The second article, by Kim and Miller, presents a different vision for informed consent,  the “Integrated Consent Model” [2]. Unlike Faden and colleagues, the authors argue for preserving the element of informed consent for all randomized pragmatic research, even in circumstances considered to pose minimal risk to patients. Kim and Miller suggest that such a model, in which the prospect of participating in research is offered as part of the general clinical discussion about treatment options and documented by the physician, will satisfy ethical imperatives for informing patients while remaining sufficiently streamlined to meet the demands of pragmatic clinical research. They also argue that an “integrated consent” approach could be accommodated under existing regulations.

Regardless of whether either or both of these perspectives can be incorporated into the emerging learning healthcare system, the larger questions surrounding informed consent are  garnering significant interest, as evidenced by the response to the Department of Health and Human Service’s 2011 call for public comment on a proposal to modify rules governing clinical research. And with the proliferation of new technologies and trial designs that use data extracted directly from patient’s electronic health records (such as the NIH Collaboratory Trials coordinated through the NIH Collaboratory) and the emergence of innovative networks devoted to pragmatic patient-centered research, the need for a solution both protects patients and enables vitally needed research will only continue to grow.
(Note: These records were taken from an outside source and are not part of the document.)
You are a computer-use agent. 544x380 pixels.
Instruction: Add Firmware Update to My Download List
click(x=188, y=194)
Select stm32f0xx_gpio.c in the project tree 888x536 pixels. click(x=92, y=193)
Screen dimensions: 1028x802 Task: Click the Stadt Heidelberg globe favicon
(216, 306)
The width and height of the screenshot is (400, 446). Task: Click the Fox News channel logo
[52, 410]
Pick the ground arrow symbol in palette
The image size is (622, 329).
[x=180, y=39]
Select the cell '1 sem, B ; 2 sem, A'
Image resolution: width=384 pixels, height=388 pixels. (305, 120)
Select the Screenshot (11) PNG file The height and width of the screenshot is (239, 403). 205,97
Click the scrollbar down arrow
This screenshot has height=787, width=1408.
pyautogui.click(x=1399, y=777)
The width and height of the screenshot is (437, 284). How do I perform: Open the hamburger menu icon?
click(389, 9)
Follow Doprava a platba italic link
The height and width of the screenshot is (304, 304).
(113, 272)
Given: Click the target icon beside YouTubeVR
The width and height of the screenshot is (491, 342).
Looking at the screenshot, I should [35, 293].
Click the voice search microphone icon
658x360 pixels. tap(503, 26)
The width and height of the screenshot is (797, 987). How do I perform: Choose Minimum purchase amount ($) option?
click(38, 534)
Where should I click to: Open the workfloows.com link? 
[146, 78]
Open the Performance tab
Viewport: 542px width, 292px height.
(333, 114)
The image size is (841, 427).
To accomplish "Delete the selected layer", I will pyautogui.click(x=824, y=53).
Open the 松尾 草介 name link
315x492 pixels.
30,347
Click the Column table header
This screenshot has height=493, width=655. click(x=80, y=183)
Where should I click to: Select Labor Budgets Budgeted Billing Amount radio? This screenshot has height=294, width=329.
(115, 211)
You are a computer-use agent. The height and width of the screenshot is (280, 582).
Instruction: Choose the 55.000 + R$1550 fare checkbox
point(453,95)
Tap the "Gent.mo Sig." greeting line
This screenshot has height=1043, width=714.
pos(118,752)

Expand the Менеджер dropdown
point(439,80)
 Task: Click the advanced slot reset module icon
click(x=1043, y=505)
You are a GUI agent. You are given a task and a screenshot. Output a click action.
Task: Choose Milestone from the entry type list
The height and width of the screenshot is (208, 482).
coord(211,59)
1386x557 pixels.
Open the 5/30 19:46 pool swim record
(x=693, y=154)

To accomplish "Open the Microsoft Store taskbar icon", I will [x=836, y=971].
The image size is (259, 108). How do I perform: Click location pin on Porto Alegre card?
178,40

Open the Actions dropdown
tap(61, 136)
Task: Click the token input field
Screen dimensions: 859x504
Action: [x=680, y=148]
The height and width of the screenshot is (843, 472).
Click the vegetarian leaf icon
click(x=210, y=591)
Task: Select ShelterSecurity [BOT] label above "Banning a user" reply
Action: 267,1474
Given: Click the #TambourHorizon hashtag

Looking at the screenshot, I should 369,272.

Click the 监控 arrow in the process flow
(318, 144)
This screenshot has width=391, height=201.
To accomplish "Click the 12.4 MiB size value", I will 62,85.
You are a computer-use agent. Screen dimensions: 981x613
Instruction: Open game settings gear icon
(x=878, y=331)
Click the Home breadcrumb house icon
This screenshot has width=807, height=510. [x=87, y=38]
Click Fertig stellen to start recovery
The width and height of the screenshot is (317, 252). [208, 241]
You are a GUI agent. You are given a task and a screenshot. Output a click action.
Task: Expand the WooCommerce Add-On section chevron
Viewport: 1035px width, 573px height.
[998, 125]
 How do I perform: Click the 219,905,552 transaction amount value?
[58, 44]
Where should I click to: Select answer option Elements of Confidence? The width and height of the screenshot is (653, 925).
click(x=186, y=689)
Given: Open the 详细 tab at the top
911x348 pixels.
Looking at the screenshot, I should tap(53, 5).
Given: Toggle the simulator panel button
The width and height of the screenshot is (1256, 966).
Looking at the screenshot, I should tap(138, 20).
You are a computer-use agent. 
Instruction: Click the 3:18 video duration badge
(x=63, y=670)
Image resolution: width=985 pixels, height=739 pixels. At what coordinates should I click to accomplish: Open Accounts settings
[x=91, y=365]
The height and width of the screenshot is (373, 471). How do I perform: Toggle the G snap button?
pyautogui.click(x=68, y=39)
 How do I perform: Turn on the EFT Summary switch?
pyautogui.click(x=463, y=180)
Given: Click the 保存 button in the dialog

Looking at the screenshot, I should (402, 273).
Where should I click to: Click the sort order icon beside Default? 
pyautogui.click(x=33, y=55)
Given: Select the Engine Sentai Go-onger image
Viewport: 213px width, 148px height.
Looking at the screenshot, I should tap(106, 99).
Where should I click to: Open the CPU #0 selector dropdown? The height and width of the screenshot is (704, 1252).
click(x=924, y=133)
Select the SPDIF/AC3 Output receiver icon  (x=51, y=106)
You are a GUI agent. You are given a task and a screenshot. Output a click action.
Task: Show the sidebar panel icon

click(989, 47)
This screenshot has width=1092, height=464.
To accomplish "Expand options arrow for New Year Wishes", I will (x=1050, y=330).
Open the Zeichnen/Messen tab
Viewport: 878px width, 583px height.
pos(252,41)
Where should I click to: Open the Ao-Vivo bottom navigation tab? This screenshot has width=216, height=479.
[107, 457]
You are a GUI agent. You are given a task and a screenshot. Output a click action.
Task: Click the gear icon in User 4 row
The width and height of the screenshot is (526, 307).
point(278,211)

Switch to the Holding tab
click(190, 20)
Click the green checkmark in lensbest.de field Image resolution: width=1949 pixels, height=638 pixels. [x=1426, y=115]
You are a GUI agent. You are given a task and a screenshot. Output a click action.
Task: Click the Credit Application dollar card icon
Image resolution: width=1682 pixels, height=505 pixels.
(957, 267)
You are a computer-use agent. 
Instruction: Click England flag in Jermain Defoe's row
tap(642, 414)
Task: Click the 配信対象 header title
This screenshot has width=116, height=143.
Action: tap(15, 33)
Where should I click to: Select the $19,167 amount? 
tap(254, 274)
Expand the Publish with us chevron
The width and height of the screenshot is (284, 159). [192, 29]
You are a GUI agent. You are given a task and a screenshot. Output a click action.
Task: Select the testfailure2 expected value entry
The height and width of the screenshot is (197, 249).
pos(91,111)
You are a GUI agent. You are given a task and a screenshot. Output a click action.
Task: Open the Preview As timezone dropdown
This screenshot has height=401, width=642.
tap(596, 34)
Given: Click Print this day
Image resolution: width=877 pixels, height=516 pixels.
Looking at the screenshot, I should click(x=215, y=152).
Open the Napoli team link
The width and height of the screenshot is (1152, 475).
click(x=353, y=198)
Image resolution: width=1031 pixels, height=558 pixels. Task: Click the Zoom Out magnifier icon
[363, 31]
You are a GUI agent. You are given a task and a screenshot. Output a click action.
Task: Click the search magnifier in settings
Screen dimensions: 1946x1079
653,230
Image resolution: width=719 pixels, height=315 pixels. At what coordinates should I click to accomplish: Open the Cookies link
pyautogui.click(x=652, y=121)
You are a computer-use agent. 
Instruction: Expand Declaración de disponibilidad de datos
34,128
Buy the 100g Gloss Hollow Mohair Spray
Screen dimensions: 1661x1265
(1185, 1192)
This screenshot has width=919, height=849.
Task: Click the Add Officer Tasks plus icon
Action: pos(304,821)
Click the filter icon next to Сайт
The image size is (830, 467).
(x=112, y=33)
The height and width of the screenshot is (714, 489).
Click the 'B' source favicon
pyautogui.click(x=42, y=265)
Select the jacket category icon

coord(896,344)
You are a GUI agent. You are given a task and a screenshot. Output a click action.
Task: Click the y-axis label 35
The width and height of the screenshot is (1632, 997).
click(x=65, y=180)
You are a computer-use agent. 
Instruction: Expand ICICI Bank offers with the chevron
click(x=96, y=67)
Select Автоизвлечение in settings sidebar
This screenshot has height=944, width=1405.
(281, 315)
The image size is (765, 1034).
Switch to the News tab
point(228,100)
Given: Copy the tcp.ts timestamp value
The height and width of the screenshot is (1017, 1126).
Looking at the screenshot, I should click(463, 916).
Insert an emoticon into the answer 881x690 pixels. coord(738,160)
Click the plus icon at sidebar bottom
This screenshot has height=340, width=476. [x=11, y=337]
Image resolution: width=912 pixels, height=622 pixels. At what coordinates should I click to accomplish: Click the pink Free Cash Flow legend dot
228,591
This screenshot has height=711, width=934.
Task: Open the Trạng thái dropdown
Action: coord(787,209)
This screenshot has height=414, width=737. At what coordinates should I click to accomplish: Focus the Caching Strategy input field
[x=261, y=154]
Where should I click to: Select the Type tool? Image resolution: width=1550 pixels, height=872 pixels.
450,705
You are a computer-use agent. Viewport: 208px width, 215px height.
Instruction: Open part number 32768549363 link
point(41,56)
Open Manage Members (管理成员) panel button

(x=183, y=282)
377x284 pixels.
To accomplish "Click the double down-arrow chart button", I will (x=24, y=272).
For additional perspective on the recent publications in the New England Journal of Medicine, see "Research Permissions–Angels on the Head of a Pin, or the Key Issue to Decipher?" by NIH Collaboratory PI Dr. Rob Califf.

References


1. Faden RR, Beauchamp TL, Kass NE. Informed consent, comparative effectiveness, and learning health care. N Engl J Med 2014;340:766-768. 10.1056/NEJMhle1313674.

2. Kim SYH, Miller FG. Informed consent for pragmatic trials — The integrated consent model. N Engl J Med 2014; 370:769-772. doi: 10.1056/NEJMhle1312508.